Error: Query read timeout
    at /run/user/1000/tmp/node_modules/pg/lib/client.js:526:17
    at process.processTicksAndRejections (node:internal/process/task_queues:95:5)
    at async main (file:///run/user/1000/tmp/client.js:22:21)

Node.js v20.10.0

Hope this helps.

omerd-cyera commented 9 months ago

Not sure where my tests went wrong earlier. Ill check it out again. Thanks for the help!

Safricloud commented 9 months ago

I was able to solve my problem by setting this in pool connection options:

idleTimeoutMillis: 60000, // 60 seconds

This threshold is the same as what Azure is using on their proxy to timeout connections, so now my app just reconnects when needed and never assumes that a connection is alive when its not.

omerd-cyera commented 9 months ago

@Safricloud If I am not mistaken, this will only fix the problem for idle connections, not for connections that are waiting for a response from the db.

Safricloud commented 9 months ago

For active queries you can set a timeout with this pool/connection option: query_timeout: 30000, // 30 seconds It will throw an error if the query did not get a response within that time frame, but bare in mind that this may impact long queries that will eventually return a result. That's why I preferred to find a way to use a working connection that I could verify.

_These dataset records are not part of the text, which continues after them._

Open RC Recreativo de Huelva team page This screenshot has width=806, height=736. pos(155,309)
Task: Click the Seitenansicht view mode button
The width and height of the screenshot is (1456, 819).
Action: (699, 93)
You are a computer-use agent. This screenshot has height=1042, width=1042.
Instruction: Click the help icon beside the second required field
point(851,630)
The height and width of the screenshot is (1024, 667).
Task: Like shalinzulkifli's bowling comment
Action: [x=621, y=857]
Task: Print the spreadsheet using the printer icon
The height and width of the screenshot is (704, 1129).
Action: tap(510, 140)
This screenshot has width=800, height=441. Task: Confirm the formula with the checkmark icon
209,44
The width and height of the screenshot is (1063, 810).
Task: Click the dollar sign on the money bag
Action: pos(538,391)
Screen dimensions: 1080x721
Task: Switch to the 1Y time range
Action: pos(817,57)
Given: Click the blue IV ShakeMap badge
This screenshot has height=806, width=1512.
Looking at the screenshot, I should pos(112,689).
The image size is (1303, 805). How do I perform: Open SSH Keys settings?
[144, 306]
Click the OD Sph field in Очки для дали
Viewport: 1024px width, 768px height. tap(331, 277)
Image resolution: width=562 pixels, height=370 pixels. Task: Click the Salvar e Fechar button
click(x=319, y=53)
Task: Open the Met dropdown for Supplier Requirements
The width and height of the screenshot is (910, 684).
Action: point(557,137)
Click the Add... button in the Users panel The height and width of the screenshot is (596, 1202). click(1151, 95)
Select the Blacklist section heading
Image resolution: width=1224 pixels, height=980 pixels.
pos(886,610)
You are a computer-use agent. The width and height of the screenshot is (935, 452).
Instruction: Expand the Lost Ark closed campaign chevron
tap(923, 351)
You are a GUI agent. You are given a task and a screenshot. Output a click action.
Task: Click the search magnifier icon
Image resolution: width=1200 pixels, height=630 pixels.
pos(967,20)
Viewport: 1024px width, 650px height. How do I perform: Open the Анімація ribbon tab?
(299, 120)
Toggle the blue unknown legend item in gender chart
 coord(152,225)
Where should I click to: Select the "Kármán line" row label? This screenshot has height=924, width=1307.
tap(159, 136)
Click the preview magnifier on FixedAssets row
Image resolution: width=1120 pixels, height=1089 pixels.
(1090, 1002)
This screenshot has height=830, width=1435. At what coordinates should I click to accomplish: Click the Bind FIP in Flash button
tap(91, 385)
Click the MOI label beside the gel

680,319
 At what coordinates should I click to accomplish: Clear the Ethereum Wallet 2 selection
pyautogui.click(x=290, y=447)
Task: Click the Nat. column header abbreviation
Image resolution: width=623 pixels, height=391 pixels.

I was using this getWorkingConnection function to verify my results:

const testConnection = async (connection: PoolClient): Promise<boolean> => {
    const MAX_WAIT = 3 * 1000; // 3 seconds
    // Create a timeout promise that rejects after MAX_WAIT milliseconds
    const timeout = new Promise((_, reject) => {
        setTimeout(() => {
            reject(new Error('Connection test timed out'));
        }, MAX_WAIT);
    });
    try {
        // Create a race between the timeout and the query execution
        await Promise.race([
            connection.query('SELECT 1'), // Execute a simple query to test the connection
            timeout
        ]);
        return true; // The connection is working
    } catch (err) {
        console.error('Connection failed', err);
        return false;
    }
};
const getWorkingConnection = async (retryNumber = 0): Promise<PoolClient> => {
    const MAX_RETRY = pool.totalCount || 10;
    if (retryNumber >= MAX_RETRY) {
        throw new Error('Exceeded maximum attempts to get a working postgreSQL connection');
    }
    const conn = await pool.connect(); // Get a connection from the pool
    const isConnected = await testConnection(conn); // Test it
    if (isConnected) {
        console.log('A working connection has been acquired from the pool.');
        return conn; // Return the working connection
    } else {
        conn.release(); // How can we destroy connections that are not working?
        // Try again
        return getWorkingConnection(++retryNumber);
    }
};
adamwan-nexplore commented 5 months ago

virtual network gateway

Hi, I have a similar issue. I would want to learn more what you have upgraded?